SOAL SINGKAT A: Kutip ulang seluruh baris tersimpan di bawah tanpa perubahan sedikit pun. Jangan sertakan gambarnya dalam jawaban.

TEKS DOKUMEN:
Ketika mereka hendak melemparkannya ke dalam kobaran api, ia berkata:

"Cukuplah Allah menjadi Penolong kami dan Allah adalah sebaik-baik Pelindung."

Sebagian ulama salaf berkata: "Di saat Ibrahim dilemparkan ke dalam api –setelah orang-orang kafir itu melepaskan ketapel besar tersebut- datanglah Jibril as. kepadanya dan bertanya: "Wahai Ibrahim, apakah engkau mempunyai kebutuhan?"
"Kalau kepadamu tidak," jawab Ibrahim.
Yang dimaksud Nabi Ibrahim adalah bahwa yang akan menyelamatkannya dari semua kesulitan itu hanyalah Allah SWT.

Diriwayatkan dari Ibnu Abbas dan Sa'id bin Jubair bahwa saat itu malaikat hujan bertanya-tanya: "Kapan aku diperintahkan untuk menurunkan hujan?" Ternyata perintah Allah lebih cepat. 

Kelapangan yang Allah turunkan kepada Nabi Ibrahim as. adalah ketika Allah memerintahkan api menjadi dingin dan menyelamatkan Ibrahim.

"Kami berfirman: "Hai api menjadi dinginlah, dan menjadi keselamatanlah bagi Ibrahim." ( al-Anbiyaa`: 69)    

Seketika itu juga api menjadi dingin dan Nabi Ibrahim pun selamat. Para ulama menyebutkan bahwa tak seorangpun penduduk bumi saat itu yang bisa menggunakan api. Jadi, perintah itu adalah untuk seluruh api yang ada di atas bumi. Api tersebut hanya membakar rantai yang membelenggunya saja.

Adh-Dhahhak berkata: "Diriwayatkan bahwa Jibril as. ada di dekat Ibrahim sambil menyeka keringat dari wajahnya tapi ia tidak terkena apa-apa."

As-Sudiy berkata: "Malaikat naungan juga ada bersamanya. Saat itu Nabi Ibrahim sudah hampir binasa. Di sekelilingnya api tapi sesungguhnya ia berada di taman yang hijau. Orang-orang tidak bisa mendekat padanya dan ia juga tidak bisa keluar."

Al-Minhal bin 'Amru berkata: "Diceritakan padaku bahwa Nabi Ibrahim berada di dalam api itu selama empat puluh atau lima puluh hari. Ia berkata: "Tak ada hari-hari dan malam-malam yang lebih indah aku rasakan daripada di saat aku berada di sana. Aku sangat berharap seandainya hidupku seluruhnya adalah seperti di saat aku berada di dalamnya."

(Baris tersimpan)
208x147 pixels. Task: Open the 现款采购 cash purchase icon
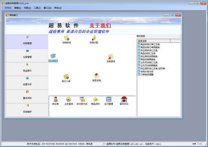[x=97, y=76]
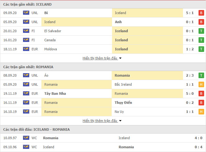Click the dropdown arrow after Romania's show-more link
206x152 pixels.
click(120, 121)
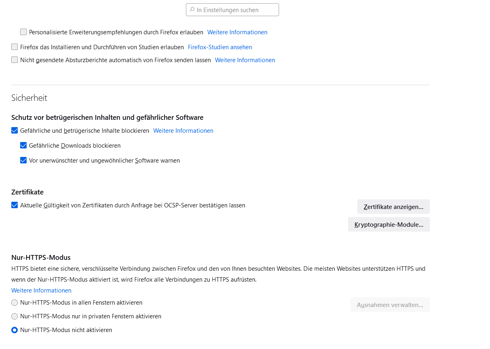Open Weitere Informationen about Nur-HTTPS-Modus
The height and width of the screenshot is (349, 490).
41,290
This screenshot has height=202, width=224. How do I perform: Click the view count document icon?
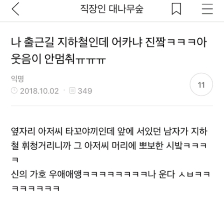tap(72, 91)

SOAL SINGKAT B: Menurut Al-Minhal bin 'Amru dalam teks tentang Nabi Ibrahim di atas, berapa lama Nabi Ibrahim berada di dalam api?

JAWABAN AKHIR A:
208x147 pixels. Task: Open the 现款采购 cash purchase icon
[x=97, y=76]
Click the dropdown arrow after Romania's show-more link
206x152 pixels.
click(120, 121)
Open Weitere Informationen about Nur-HTTPS-Modus
The height and width of the screenshot is (349, 490).
41,290
This screenshot has height=202, width=224. How do I perform: Click the view count document icon?
tap(72, 91)

JAWABAN AKHIR B: Empat puluh atau lima puluh hari.